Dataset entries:
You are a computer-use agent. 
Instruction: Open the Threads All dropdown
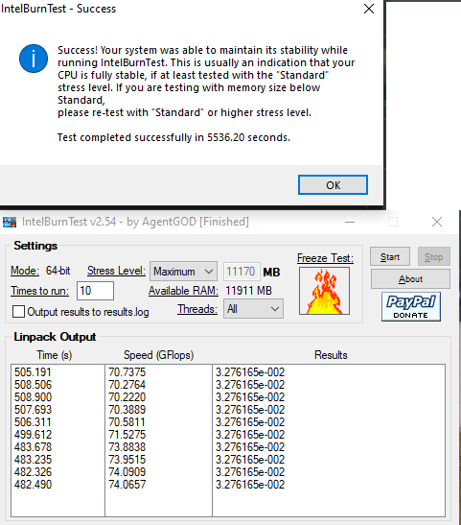click(x=253, y=309)
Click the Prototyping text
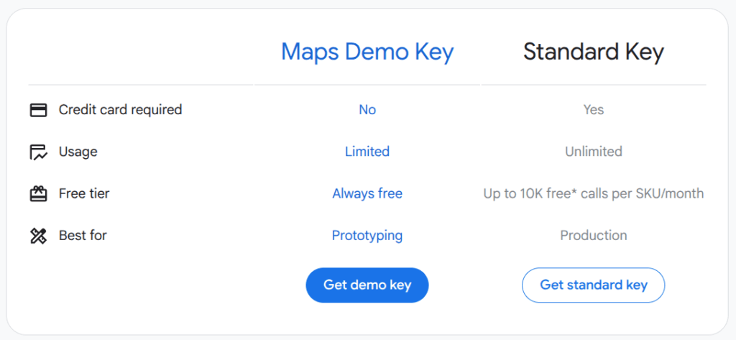This screenshot has width=736, height=340. click(367, 235)
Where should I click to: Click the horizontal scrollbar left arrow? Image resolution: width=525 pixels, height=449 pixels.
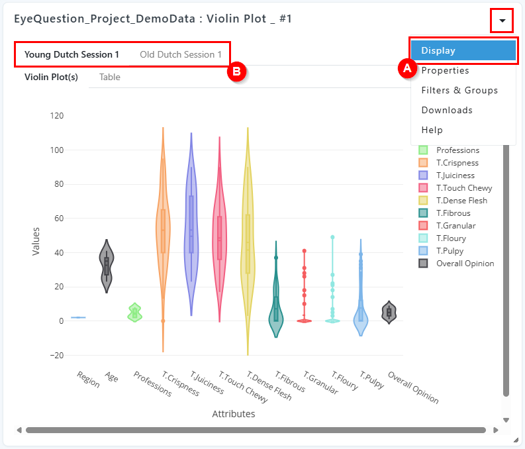coord(19,430)
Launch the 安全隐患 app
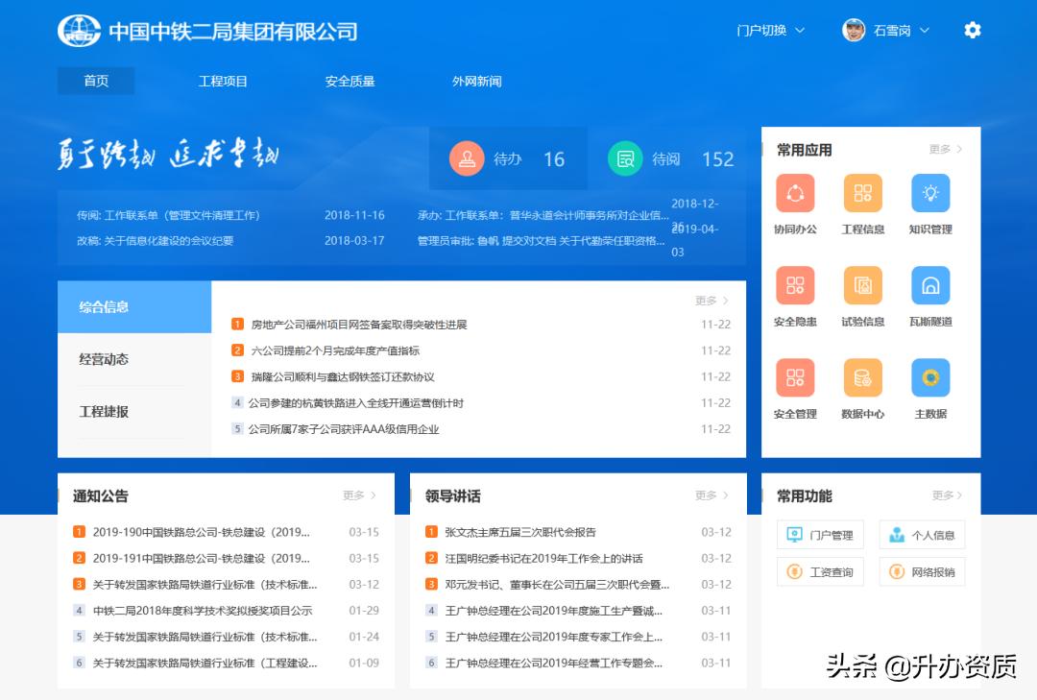1037x700 pixels. point(795,285)
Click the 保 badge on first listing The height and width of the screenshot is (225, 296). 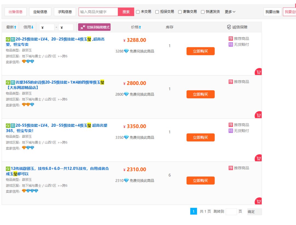coord(8,39)
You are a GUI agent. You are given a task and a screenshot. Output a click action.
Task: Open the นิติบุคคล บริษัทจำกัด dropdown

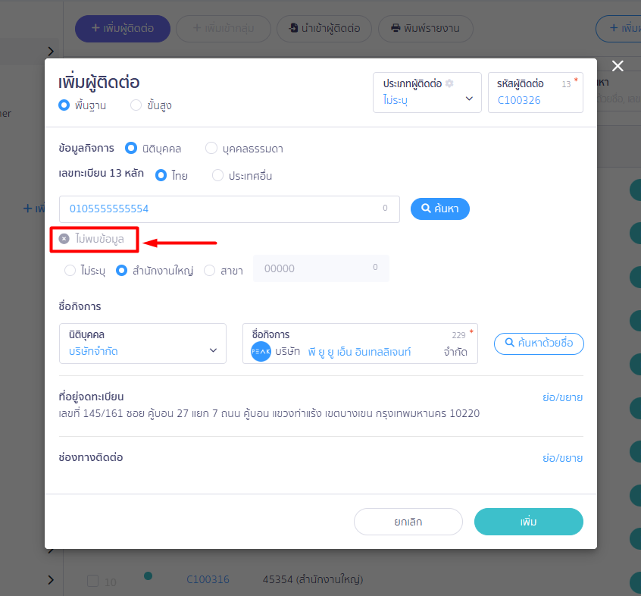pyautogui.click(x=142, y=343)
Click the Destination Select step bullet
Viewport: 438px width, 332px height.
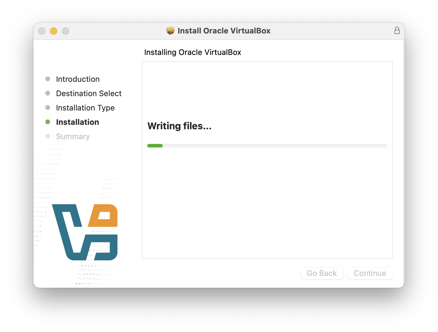click(x=48, y=93)
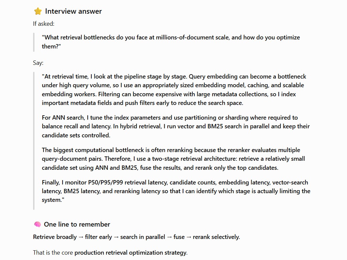
Task: Click the bold 'production retrieval optimization strategy' text
Action: pyautogui.click(x=131, y=253)
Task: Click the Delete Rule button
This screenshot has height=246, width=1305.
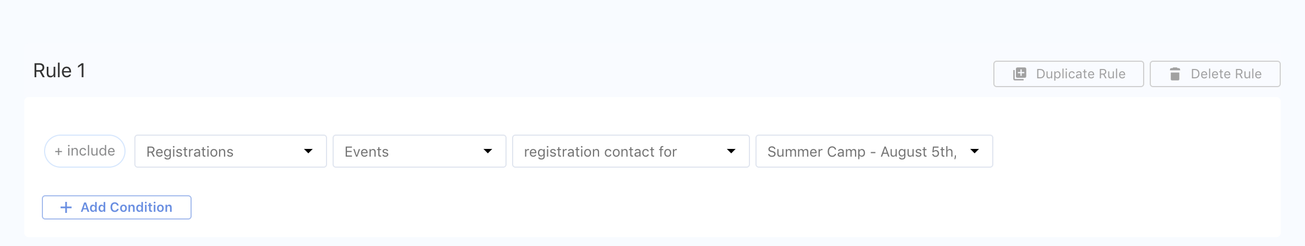Action: pyautogui.click(x=1215, y=74)
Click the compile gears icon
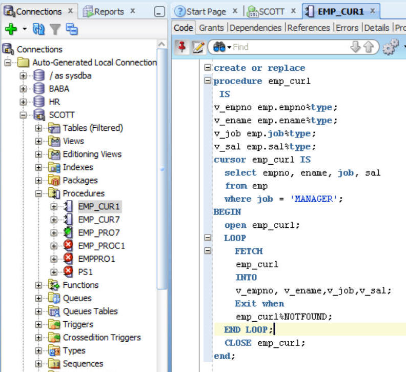The height and width of the screenshot is (372, 406). pos(391,47)
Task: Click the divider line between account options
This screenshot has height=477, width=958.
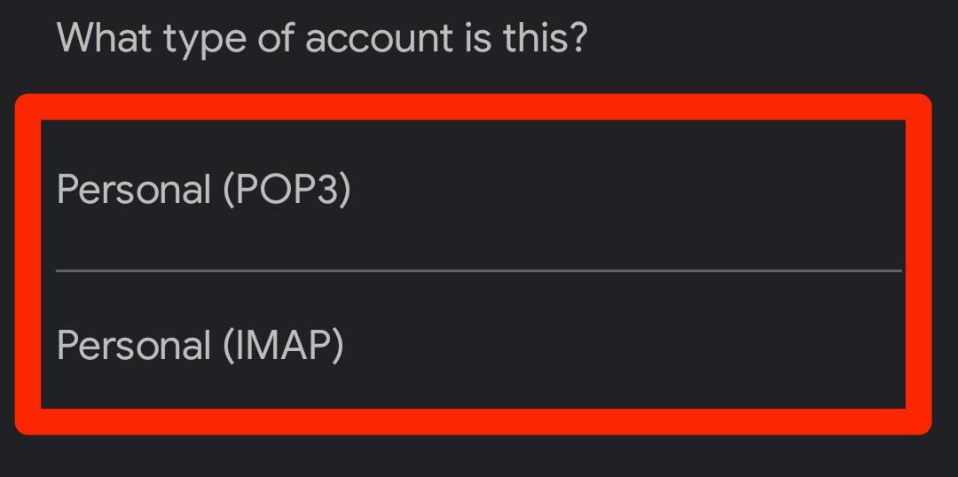Action: tap(479, 270)
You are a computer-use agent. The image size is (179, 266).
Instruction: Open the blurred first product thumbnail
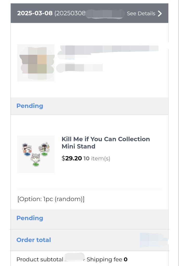36,63
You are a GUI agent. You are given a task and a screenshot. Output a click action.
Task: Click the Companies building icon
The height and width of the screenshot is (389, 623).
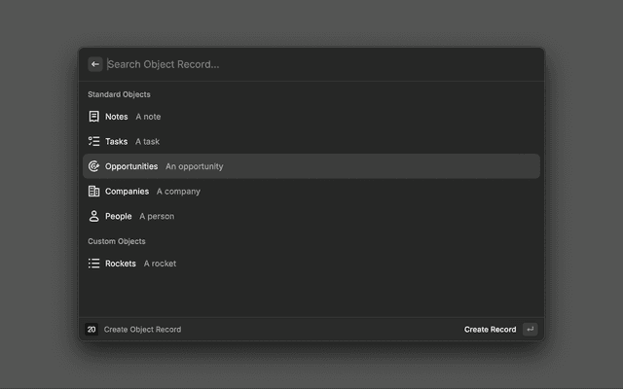coord(94,192)
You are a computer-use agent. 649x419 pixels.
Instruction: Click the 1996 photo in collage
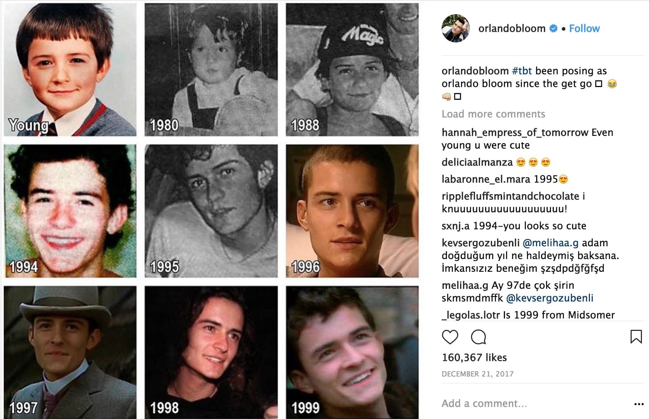[x=352, y=211]
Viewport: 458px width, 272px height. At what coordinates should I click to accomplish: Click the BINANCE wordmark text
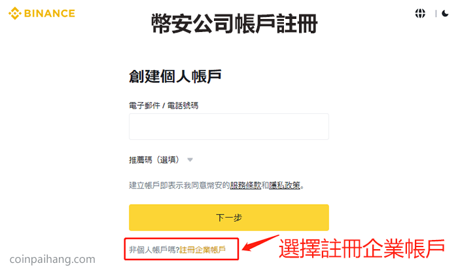click(x=50, y=14)
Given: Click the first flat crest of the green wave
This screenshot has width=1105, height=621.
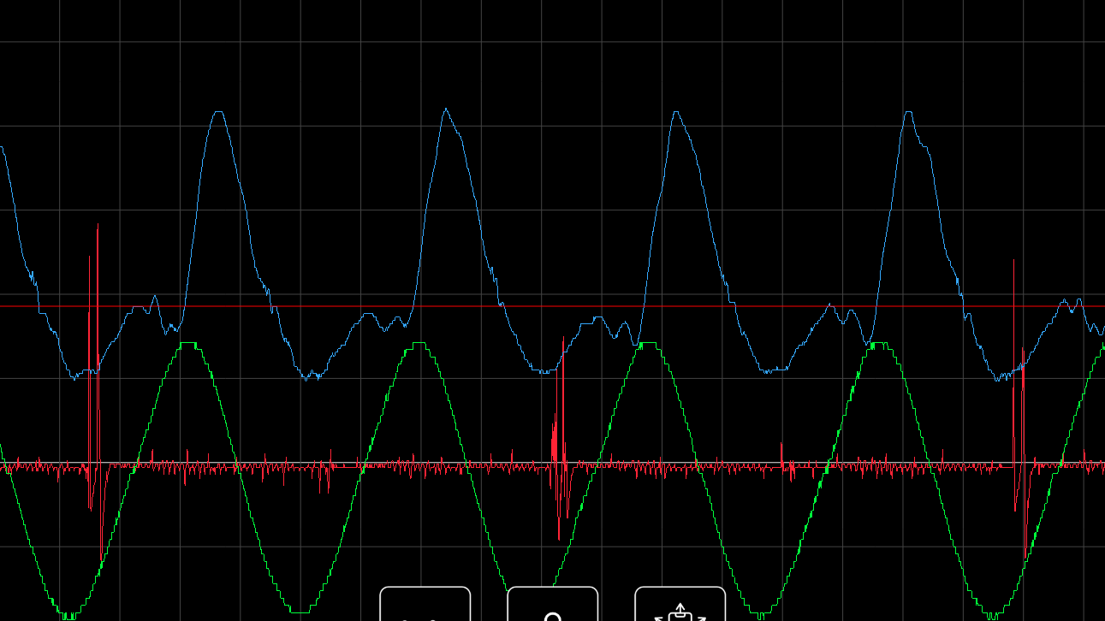Looking at the screenshot, I should click(187, 344).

■ Assignment
Filter the entries down to the lines containing "agent". Copy each of those lines.

■ Answer for this exercise
You are a computer-use agent. 
You are a GUI agent. You are given a task and a screenshot. Output a click action.
You are a computer-use agent. The image size is (179, 266).
You are a GUI agent. You are given a task and a screenshot. Output a click action.
You are a computer-use agent. 649x419 pixels.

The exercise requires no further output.